§ **SOURCE MATERIAL**
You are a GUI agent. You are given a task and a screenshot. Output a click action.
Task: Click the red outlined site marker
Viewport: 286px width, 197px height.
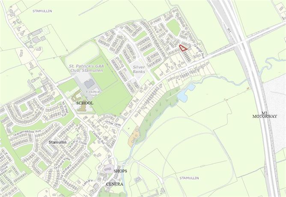[183, 48]

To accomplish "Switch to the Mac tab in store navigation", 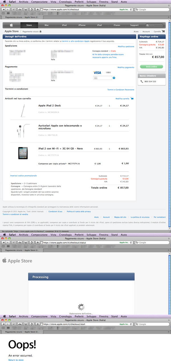I will point(47,25).
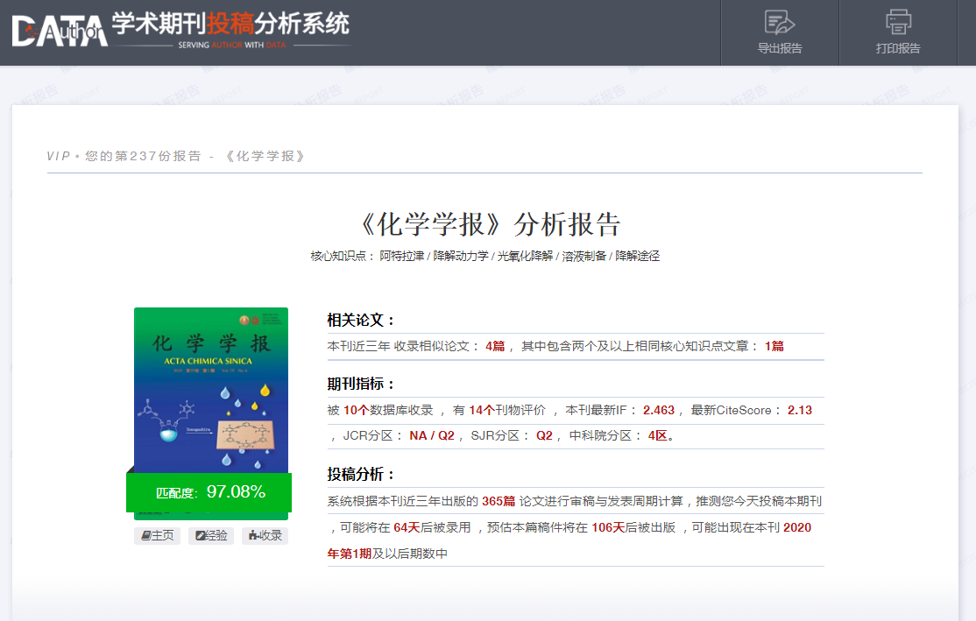Open the 主页 homepage button
Screen dimensions: 976x621
pos(158,535)
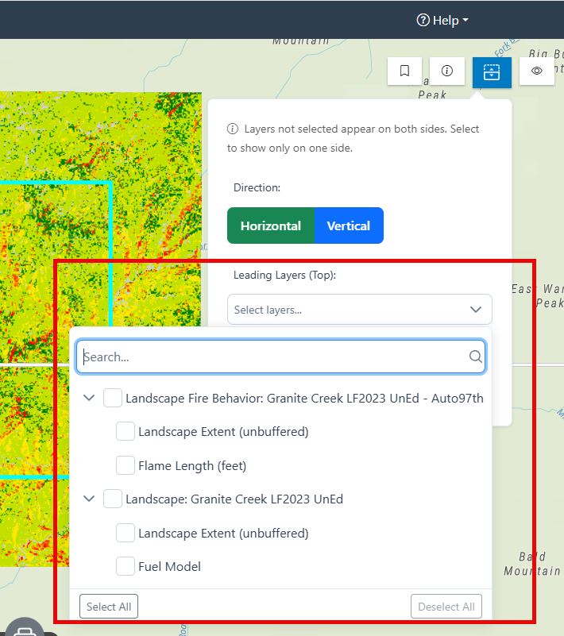Click into the layer Search field
Screen dimensions: 564x636
coord(280,357)
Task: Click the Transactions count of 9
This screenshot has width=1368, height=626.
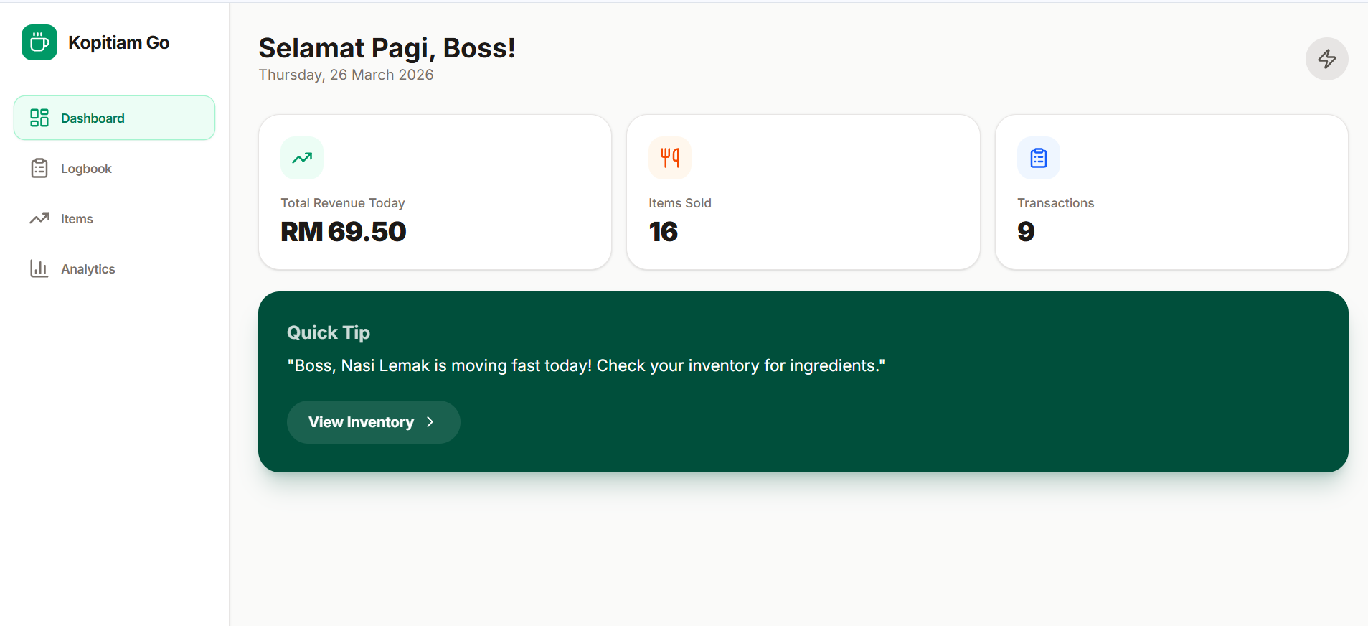Action: point(1024,231)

§ **HOW TO COMPLETE THIS TASK**
In the answer, give only the lines from the one containing "Task: Click the Transactions count of 9" through the end of the records above, each reproduced exactly. Include no pictures.

§ **ANSWER BOX**
Task: Click the Transactions count of 9
This screenshot has width=1368, height=626.
Action: point(1024,231)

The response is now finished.